>> BEGIN GIVEN TEXT

Using a message-transport system that decouples producers and consumers but delivers messages with high throughput, sufficient for high-performance processors such as Flink, is a great way to build a microservices organization. Streaming data is a relatively new way to connect microservices, but it has considerable benefits, as you’ll see in the next couple of sections.

Data Stream as the Centralized Source of Data

Now you can put together these ideas to envision how message-transport queues interconnect various applications to become, essentially, the heart of the streaming architecture. The stream processor (Flink, in our case) subscribes to data from the message queues and processes it. The output can go to another message-transport queue. That way other applications, including other Flink applications, have access to the shared streaming data. In some cases, the output is stored in a local database. This approach is depicted in Figure 2-3.

In a stream-first architecture, the message stream (represented here as blank horizontal cylinders) connects applications and serves as the new shared source of truth, taking the role that a huge centralized database used to do. In our example, Flink is used for various applications. Localized views can be stored in files or databases as needed for the requirements of microservices-based projects. An added advantage to this streaming style of architecture is that the stream processor, such as Flink, can help maintain consistency.
Figure 2-3. In a stream-first architecture, the message stream (represented here as blank horizontal cylinder) connects applications and serves as the new shared source of truth, taking the role that a huge centralized database used to do. In our example, Flink is used for various applications. Localized views can be stored in files or databases as needed for the requirements of microservices-based projects. An added advantage to this streaming style of architecture is that the stream processor, such as Flink, can help maintain consistency.
Note

In the streaming architecture, there need not be a centralized database. Instead, the message queues serve as a shared information source for a variety of different consumers.

>> END GIVEN TEXT
>> BEGIN RECORDED INFORMATION

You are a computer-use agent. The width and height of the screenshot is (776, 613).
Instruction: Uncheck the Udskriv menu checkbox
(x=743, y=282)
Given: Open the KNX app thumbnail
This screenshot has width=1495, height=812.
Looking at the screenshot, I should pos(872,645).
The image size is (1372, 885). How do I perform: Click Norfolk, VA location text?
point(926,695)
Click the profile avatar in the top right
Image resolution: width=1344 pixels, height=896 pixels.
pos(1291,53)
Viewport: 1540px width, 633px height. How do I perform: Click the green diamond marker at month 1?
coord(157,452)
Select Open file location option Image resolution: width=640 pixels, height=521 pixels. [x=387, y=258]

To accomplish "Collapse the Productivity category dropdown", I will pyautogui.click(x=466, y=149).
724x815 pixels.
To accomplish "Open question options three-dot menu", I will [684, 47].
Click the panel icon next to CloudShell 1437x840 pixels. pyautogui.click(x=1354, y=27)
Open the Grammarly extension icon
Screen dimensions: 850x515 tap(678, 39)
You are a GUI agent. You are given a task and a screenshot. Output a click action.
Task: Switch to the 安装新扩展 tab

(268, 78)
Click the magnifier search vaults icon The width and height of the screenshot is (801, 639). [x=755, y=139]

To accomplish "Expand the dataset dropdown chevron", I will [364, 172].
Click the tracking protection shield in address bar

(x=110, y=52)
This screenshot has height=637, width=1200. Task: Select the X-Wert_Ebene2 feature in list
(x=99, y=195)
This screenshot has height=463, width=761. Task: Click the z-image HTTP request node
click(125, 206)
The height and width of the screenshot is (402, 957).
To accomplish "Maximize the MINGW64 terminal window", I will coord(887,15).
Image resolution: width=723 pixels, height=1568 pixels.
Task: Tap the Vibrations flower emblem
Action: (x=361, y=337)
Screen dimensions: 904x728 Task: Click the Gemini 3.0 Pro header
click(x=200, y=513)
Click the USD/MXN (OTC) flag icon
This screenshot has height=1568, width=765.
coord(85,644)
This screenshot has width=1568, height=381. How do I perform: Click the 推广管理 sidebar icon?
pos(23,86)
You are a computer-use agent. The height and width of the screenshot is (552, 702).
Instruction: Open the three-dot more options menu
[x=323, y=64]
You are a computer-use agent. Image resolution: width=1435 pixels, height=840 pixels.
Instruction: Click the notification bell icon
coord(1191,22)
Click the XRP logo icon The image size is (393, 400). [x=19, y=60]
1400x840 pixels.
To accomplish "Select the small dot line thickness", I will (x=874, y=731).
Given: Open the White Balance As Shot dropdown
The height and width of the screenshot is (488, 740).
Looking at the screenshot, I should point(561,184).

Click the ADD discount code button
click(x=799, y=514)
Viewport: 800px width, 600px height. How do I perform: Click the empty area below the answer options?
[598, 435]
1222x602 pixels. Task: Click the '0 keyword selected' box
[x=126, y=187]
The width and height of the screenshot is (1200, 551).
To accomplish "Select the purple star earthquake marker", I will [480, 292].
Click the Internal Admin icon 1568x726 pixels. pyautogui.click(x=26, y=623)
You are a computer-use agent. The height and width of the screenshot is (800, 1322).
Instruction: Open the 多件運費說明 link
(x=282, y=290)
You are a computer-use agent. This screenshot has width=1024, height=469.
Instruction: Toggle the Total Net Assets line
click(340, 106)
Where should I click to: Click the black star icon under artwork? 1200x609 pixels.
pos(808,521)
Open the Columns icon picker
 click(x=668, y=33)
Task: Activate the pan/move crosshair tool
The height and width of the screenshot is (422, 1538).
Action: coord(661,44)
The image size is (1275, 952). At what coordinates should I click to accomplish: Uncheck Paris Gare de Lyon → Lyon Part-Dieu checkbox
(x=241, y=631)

>> END RECORDED INFORMATION

### EXERCISES
• A. In the passage on streaming architecture, what takes over the role that a huge centralized database used to play?
• B. Write out the part of the streaming architecture passage from "Now you can" up to and including "depicted in Figure 2-3.".
• C. Continue the streaming architecture passage from the point where it stops.
The data above has no connection to the passage on streaming architecture.

### RESPONSES PER TASK
• A. The message stream, which connects applications and serves as the new shared source of truth.

• B.
Now you can put together these ideas to envision how message-transport queues interconnect various applications to become, essentially, the heart of the streaming architecture. The stream processor (Flink, in our case) subscribes to data from the message queues and processes it. The output can go to another message-transport queue. That way other applications, including other Flink applications, have access to the shared streaming data. In some cases, the output is stored in a local database. This approach is depicted in Figure 2-3.

• C.
Fraud Detection Use Case: Better Design with Stream-First Architecture

The power of the stream-based microservices architecture is seen in the flexibility it adds, especially when the same data is used in multiple ways. Take the example of a fraud-detection project for a credit card provider. The goal is to identify suspicious card behavior as quickly as possible in order to shut down a potential theft with minimal losses. The fraud detector might, for example, use card velocity as one indicator of potential fraud: do sequential transactions take place across too great a distance in too short a time to be legitimately possible? A real fraud detector will use many dozens or hundreds of such features, but we can understand a lot by dealing with just this one.

The advantages of stream-based architecture for this use case are shown in Figure 2-4. In this figure, many point-of-sale terminals (POS1 through POSn) ask the fraud detector to make fraud decisions. These requests from the point-of-sale terminals need to be answered immediately and form a call-and-response kind of interaction with the fraud detector.

Fraud detection can benefit from a stream-based microservices approach. Flink would be useful in several components of this data flow: the fraud-detector application, the updater, and even the card analytics could all use Flink. Notice that by avoiding direct updates to a local database, streaming data for card activity can be used by other services, including card analytics without interference. [Image credit: Streaming Architecture, Chapter 6, (O’Reilly, 2016).]
Figure 2-4. Fraud detection can benefit from a stream-based microservices approach. Flink would be useful in several components of this data flow: the fraud-detector application, the updater, and even the card analytics could all use Flink. Notice that by avoiding direct updates to a local database, streaming data for card activity can be used by other services, including card analytics without interference. [Image credit: Streaming Architecture, Batch Is a Special Case of Streaming, (O’Reilly, 2016).]

In a traditional system, the fraud-detection model would store a profile containing the last location for each credit card directly in the database. But in such a centralized database design, other consumers cannot easily make use of the card activity data due to the risk that their access might interfere with the essential function of the fraud-detection system, and they certainly wouldn’t be allowed to make changes to the schema or technology of that database without very careful and arduous review. The result is a huge slowing of progress resulting from all of the due diligence that must be applied to avoid breaking or compromising business-critical functions.

Compare that traditional approach to the streaming design illustrated in Figure 2-4. By sending the output of the fraud detector to an external message-transport queue (Kafka or MapR Streams) instead of directly to the database and then using a stream processor such as Flink to update the database, the card activity data becomes available to other applications such as card analytics via the message queue. The database of last card use becomes a completely local source of information, inaccessible to any other service. This design avoids any risk of overload due to additional applications.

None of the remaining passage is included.